O lixo e a sociedade de consumo no Brasil
Enviada em 17/10/2019
No filme “Wall-E”, da Disney, é mostrado um futuro distópico em que o lixo humano dominou todo o globo terrestre e impossibilitou a vida humana, a qual passou a se estabelecer em uma espaçonave. Apesar de ser uma ficção, o filme dialoga muito bem com a situação de vida atual, na qual há uma série de problemáticas relacionadas não só ao incentivo ao consumo na sociedade, mas ao lixo produzido e suas consequências para o planeta, necessitando-se de medidas para atenuar os entraves.

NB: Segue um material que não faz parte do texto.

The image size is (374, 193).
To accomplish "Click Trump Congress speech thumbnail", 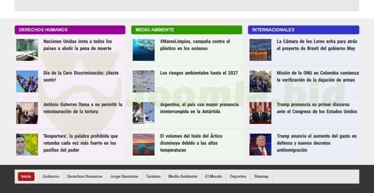I will (260, 113).
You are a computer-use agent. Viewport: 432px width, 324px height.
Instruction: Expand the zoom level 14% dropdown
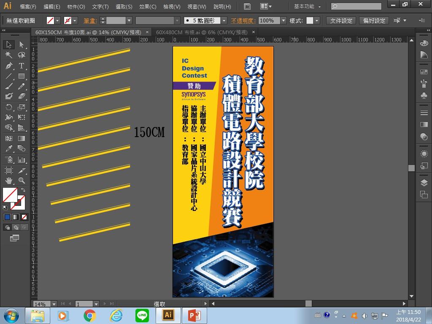point(54,304)
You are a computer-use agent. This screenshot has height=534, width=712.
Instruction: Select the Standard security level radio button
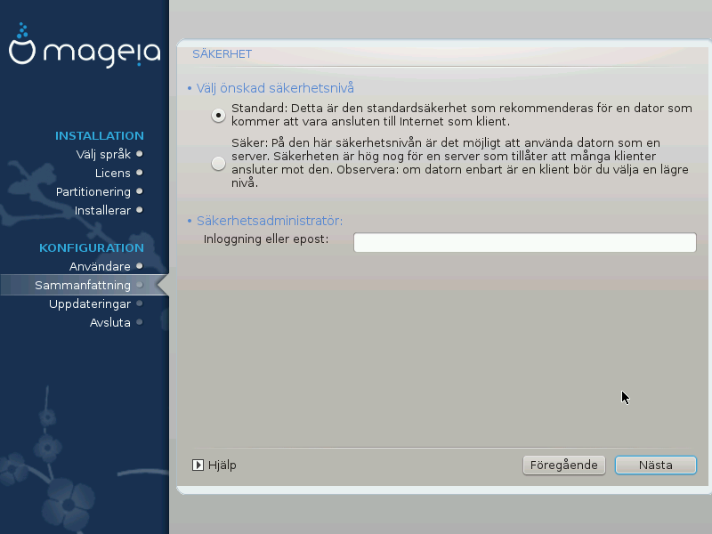coord(218,115)
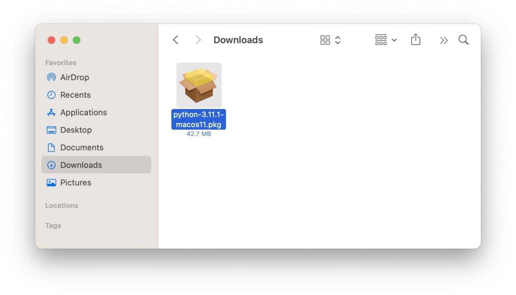The image size is (516, 295).
Task: Click the Favorites section header
Action: 60,63
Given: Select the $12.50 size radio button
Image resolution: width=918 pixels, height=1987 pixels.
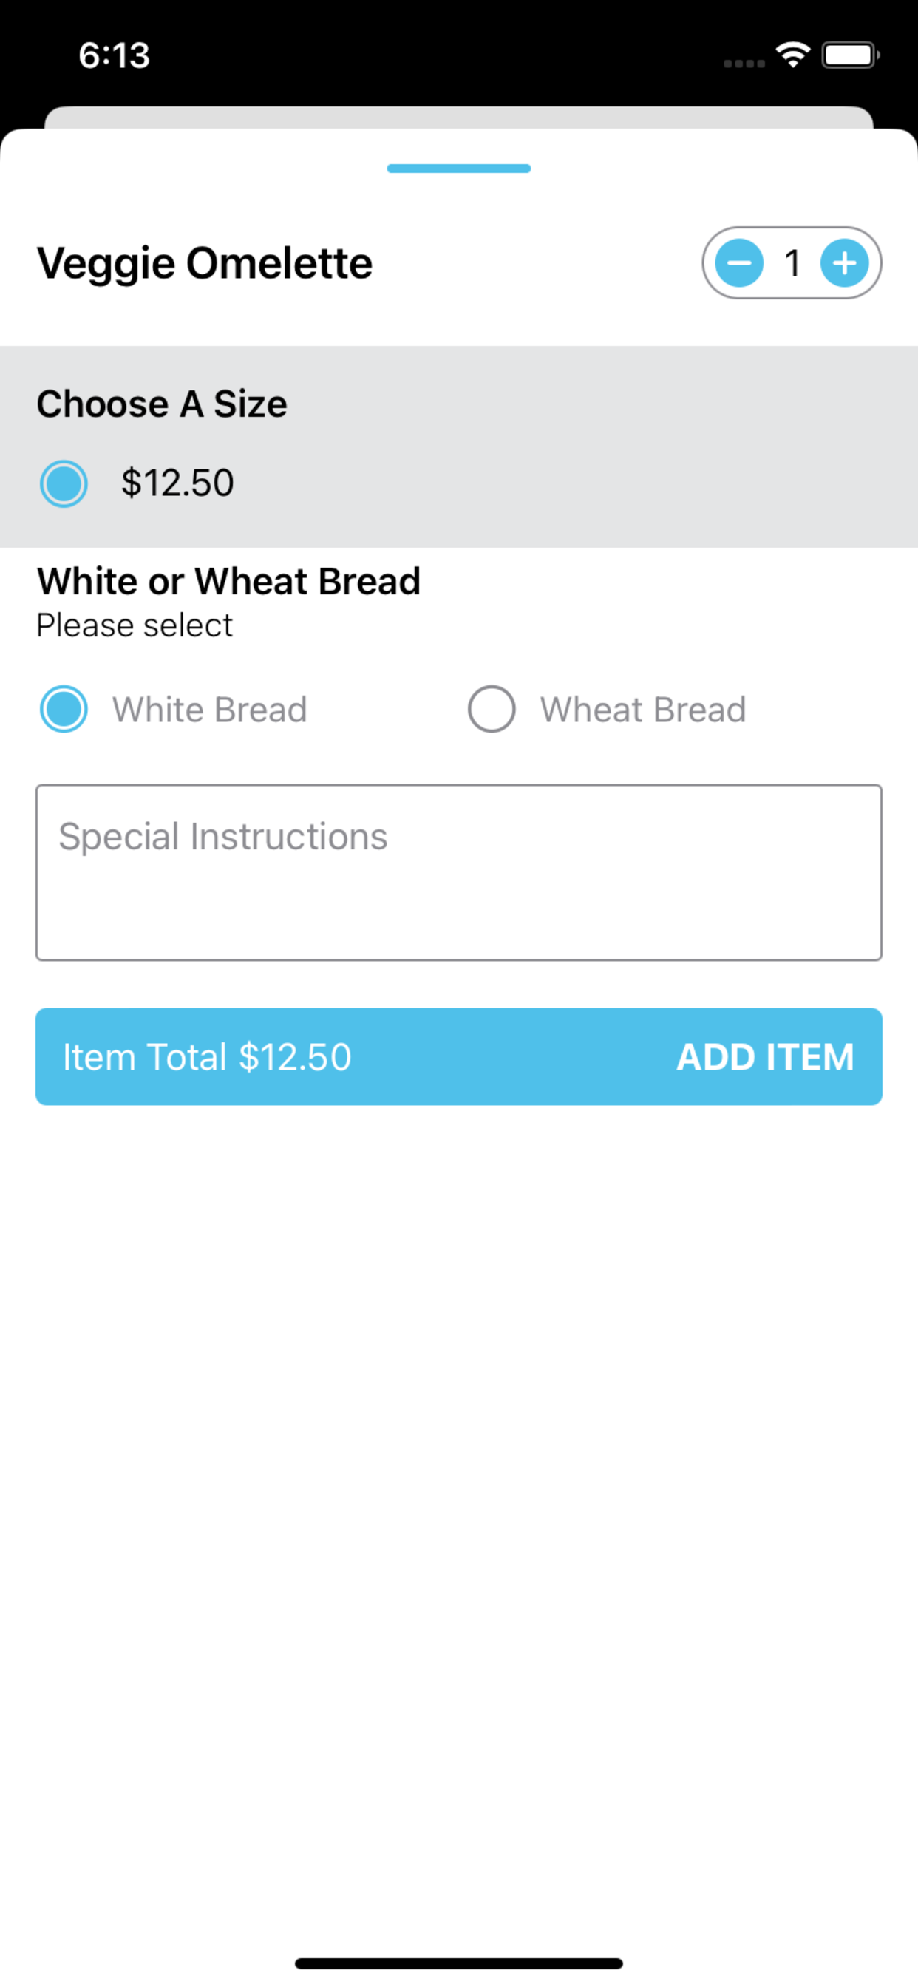Looking at the screenshot, I should pos(63,484).
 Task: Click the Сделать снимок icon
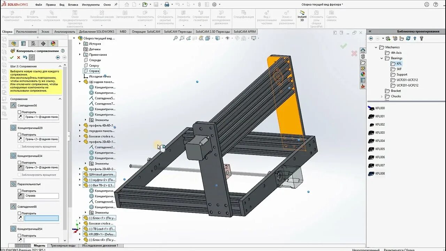coord(331,15)
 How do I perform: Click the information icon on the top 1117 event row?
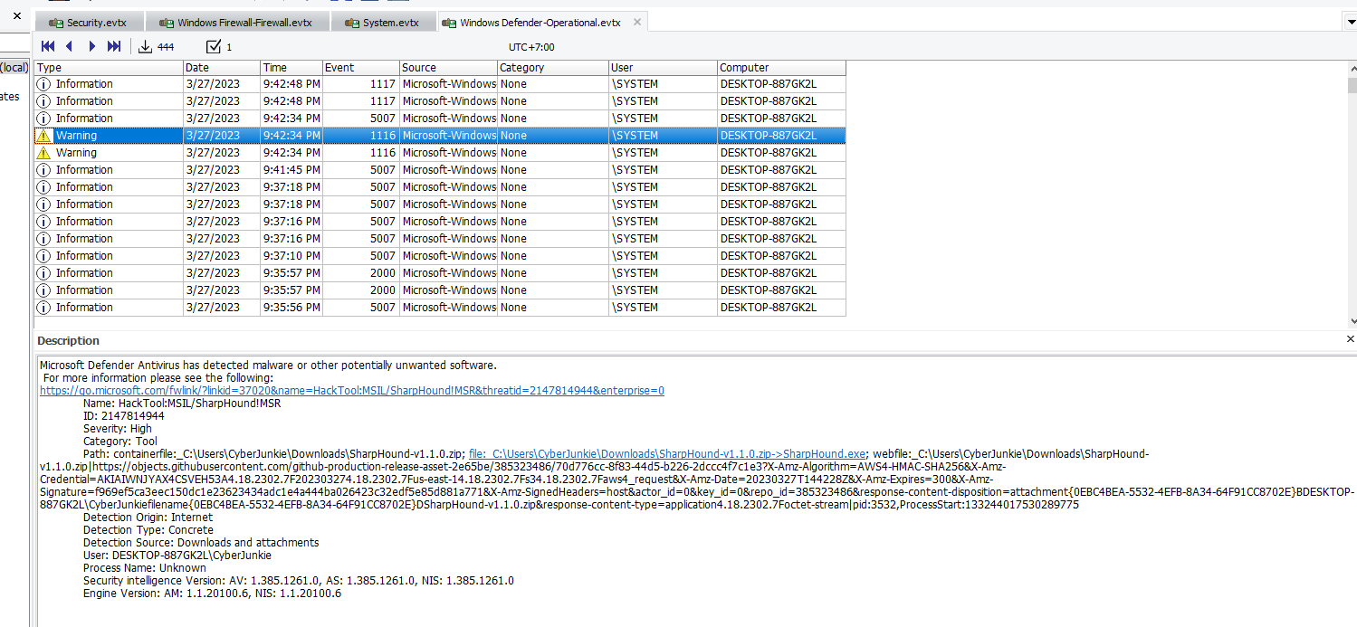(x=43, y=84)
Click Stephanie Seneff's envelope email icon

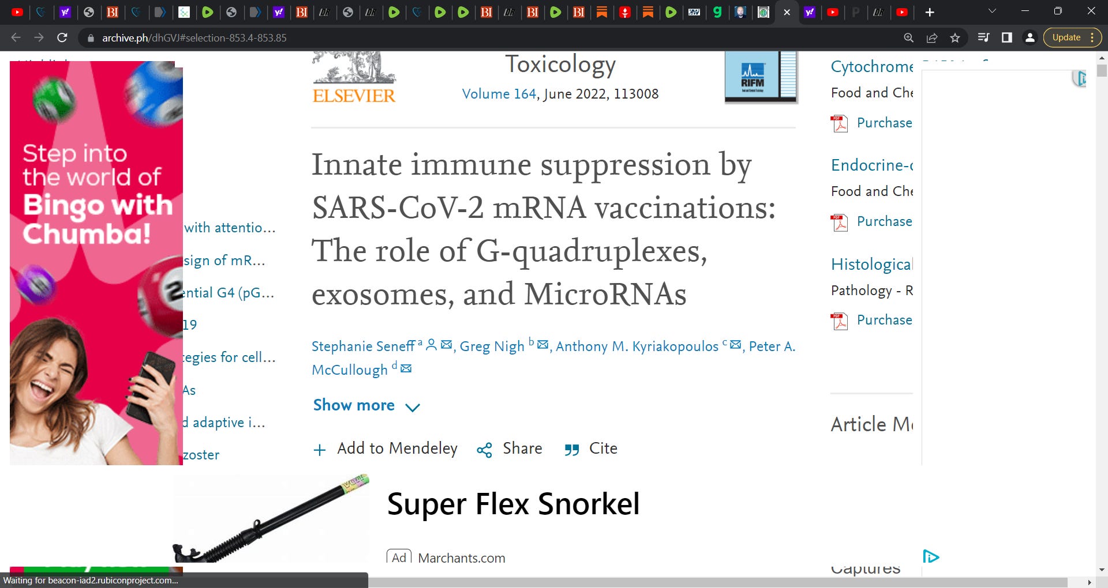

Primeiramente, é importante destacar que a sociedade brasileira é estimulada diariamente ao consumo. Quanto a essa questão, de acordo com o site Economia, da Uol, houve um investimento de mais de 16 bilhões de reais em publicidade no Brasil. Nesse sentido, os cidadãos são bombardeados com propagandas que os estimulam a comprarem desenfreadamente, mesmo que não necessitem. Como exemplo disso, citam-se as propagandas de celulares e automóveis, as quais oferecem, todos os anos, novos modelos de produtos, ligeiramente melhores que os anteriores, mas que não justificam a troca.
Como consequência disso, há uma maior produção de lixo e impactos ambientais. A respeito disso, segundo dados do site G1, a sociedade brasileira produz milhares de toneladas de lixo por dia. Nesse âmbito, uma boa parte desses rejeitos vão parar em lixões a céu aberto, nos quais metais pesados dos componentes eletrônicos e outras substâncias acabam por se infiltrarem no solo ou são transportados pela água da chuva, podendo serem incorporados por diversos animais e se espalhar pela cadeia alimentar, processo conhecido como magnificação trófica. Desse modo, o consumo exacerbado tem íntima relação com a produção de lixo e seus impactos ambientais.
Portanto, é mister que o Estado tome providências para amenizar a problemática exposta. Para tanto, faz-se necessário que o Ministério do Meio Ambiente crie, por meio de verbas governamentais, campanhas publicitárias nas redes sociais e na televisão que advirtam a população sobre os perigos do consumismo e do lixo. Nessa ótica, elas devem sugerir ao interlocutor criar hábitos de separação seletiva dos resíduos domésticos e encaminhá-los devidamente à reciclagem, além de incentivarem o consumo consciente, no qual se deve comprar apenas o necessário. Somente assim, será possível combater eficazmente o problema e impedir que, assim como ocorreu em “Wall-e”, a sociedade precise de uma nova casa.